24.03 2011
Kathy Ludwig at Galerie BSL takes us along on her trip of exploring human relationships through performative jewellery. Whether vampiric, parasitic or symbiotic these fascinating, beautiful pieces leave ephemeral decorative traces on the skin or fuse with their skin like tone with the rest of the body. Our relationship with jewellery is reinvented as the wearer becomes the host or victim for these objects.
Galerie BSL is presenting Kathy Ludwig’s ‘Hosting Parasites,’ a collection of performative jewellery belonging to the realms of art which earned her a first class honours degree from the Design Academy Eindhoven.
‘The objects that I create are intriguing, attractive and maybe even repulsive, provoking contradictory sentiments and raising questions. Their interaction with the body makes certain values or demeanour tangible. A living sculpture is formed from their unison.’

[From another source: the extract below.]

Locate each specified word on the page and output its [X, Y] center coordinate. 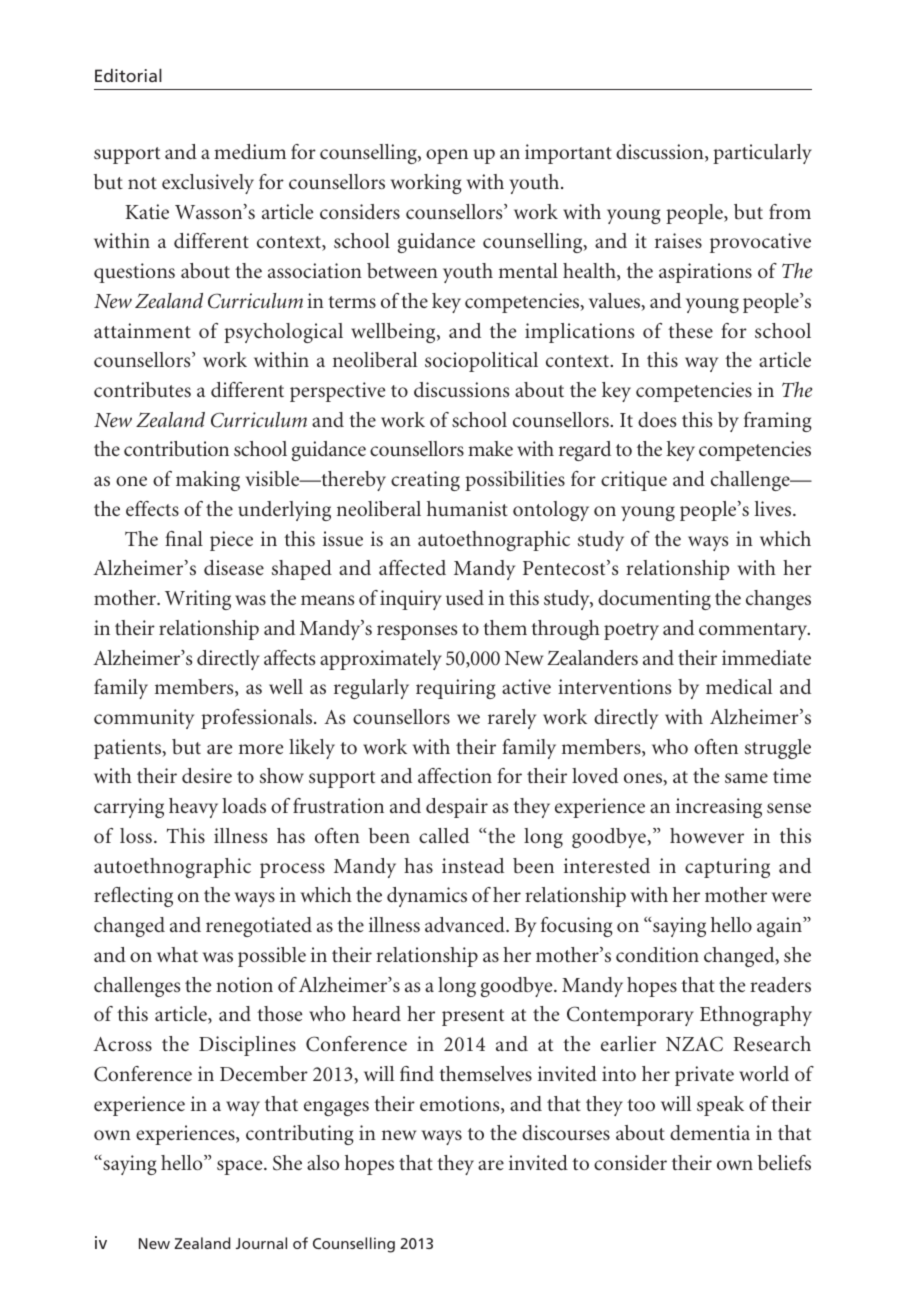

‘Hosting Parasites’ consists of three smoked oak cabinets of curiosities. Each of these presentation cases contains latex, ivory, fabric, silver and porcelain objects for experimenting with, which inhabit the user’s body/support, leaving behind its imprint or fusing with it. Here flesh is the actual, sublimated showpiece. Kathy Ludwig puts this territory to the test, examining without value judgement the parasitic or symbiotic character of any human relationship: to give; to receive; to conquer; to exploit; to benefit; to cooperate; to pool… to love.
In the first series, four pieces of white porcelain are inspired by parasites which slip beneath the skin. Attached to a part of the body with a silver thread, they leave an imprint of the parasite on the flesh, visually comparable to a fossil.
The four suckers in the second case embody the vampiric aspect of a relationship. These latex leeches leave a red mark on the body, an ephemeral and decorative trace bestowed by the sucking of the parasite.
The third series consists of three pieces which are skin like in tone and to the touch. Once worn, these imitations of parasitic bodies blend with the rest of the hand, the fingers becoming limbs with the sentiment of being part of one and the same body.